Requirement:
Reproduce exactly, and nothing but, the lines between the one with "Select the Puppet" and the end of the entries, both ends included.

Given records:
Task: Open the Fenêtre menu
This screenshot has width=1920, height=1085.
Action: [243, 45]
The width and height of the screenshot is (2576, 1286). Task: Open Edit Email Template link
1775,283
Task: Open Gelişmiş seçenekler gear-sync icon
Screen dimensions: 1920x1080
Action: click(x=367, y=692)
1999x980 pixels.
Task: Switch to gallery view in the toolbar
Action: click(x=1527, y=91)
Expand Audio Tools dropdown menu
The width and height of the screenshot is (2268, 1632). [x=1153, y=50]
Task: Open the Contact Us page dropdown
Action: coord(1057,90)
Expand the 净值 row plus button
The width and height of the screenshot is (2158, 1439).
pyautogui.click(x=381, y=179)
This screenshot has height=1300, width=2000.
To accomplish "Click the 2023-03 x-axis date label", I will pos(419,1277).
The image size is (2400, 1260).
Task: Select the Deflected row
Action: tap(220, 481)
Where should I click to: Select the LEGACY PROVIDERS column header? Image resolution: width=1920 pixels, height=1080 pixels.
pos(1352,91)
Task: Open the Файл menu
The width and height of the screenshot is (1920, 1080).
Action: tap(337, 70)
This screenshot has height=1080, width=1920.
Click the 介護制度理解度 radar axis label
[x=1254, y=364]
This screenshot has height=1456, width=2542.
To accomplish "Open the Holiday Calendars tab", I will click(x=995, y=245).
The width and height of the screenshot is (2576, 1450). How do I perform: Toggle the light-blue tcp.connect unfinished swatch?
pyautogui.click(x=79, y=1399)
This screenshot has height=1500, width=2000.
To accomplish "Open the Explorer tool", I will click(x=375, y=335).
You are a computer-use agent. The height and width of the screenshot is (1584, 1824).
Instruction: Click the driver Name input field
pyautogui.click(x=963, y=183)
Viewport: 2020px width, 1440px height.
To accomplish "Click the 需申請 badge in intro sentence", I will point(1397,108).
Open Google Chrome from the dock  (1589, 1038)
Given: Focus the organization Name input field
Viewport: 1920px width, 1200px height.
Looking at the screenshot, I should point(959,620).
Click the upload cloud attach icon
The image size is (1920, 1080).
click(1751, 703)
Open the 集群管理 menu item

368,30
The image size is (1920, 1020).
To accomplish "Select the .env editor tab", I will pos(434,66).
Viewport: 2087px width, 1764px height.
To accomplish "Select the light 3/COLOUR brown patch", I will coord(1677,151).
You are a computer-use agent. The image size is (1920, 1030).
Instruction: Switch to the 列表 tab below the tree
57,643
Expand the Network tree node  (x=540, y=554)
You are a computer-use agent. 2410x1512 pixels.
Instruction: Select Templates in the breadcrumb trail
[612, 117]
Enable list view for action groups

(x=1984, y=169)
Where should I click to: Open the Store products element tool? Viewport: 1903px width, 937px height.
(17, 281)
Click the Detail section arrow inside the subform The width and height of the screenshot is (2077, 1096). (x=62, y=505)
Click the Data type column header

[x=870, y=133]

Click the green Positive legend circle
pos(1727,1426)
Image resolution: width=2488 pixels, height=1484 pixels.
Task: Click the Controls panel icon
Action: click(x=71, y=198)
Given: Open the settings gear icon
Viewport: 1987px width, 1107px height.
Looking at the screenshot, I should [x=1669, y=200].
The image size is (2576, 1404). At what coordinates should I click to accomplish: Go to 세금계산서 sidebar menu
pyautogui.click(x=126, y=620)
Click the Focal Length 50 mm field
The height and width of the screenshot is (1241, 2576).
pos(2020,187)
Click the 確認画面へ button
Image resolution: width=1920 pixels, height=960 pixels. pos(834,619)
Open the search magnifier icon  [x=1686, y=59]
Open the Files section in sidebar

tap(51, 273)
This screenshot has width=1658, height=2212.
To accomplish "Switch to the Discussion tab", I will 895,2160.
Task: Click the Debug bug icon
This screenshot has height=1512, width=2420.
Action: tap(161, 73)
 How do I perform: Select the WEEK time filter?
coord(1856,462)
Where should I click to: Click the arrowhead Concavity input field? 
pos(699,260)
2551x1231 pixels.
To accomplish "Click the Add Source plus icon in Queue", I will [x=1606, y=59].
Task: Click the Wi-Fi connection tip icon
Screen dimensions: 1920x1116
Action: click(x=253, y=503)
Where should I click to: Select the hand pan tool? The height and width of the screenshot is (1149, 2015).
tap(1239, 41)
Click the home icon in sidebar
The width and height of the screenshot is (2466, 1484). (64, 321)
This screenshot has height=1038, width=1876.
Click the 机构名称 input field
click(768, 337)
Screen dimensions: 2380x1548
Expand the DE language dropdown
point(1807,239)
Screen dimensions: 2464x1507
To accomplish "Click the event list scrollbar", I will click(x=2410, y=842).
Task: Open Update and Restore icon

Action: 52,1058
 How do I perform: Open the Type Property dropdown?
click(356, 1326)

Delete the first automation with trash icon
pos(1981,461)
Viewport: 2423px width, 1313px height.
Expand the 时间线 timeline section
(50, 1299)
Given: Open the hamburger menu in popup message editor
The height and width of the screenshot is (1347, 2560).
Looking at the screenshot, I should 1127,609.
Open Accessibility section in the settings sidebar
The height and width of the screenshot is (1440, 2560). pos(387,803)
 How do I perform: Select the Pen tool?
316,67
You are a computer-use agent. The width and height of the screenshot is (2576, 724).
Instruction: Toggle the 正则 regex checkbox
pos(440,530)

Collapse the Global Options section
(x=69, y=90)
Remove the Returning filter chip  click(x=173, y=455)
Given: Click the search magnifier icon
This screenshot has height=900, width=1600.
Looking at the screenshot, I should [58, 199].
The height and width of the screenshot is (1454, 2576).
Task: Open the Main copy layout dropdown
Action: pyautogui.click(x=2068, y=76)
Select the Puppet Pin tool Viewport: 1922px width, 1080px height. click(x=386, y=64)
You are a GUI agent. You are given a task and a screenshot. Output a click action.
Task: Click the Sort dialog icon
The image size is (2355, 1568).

Result of the task:
Select the Puppet Pin tool Viewport: 1922px width, 1080px height. click(x=386, y=64)
You are a GUI agent. You are given a task and a screenshot. Output a click action.
Task: Click the Sort dialog icon
The image size is (2355, 1568).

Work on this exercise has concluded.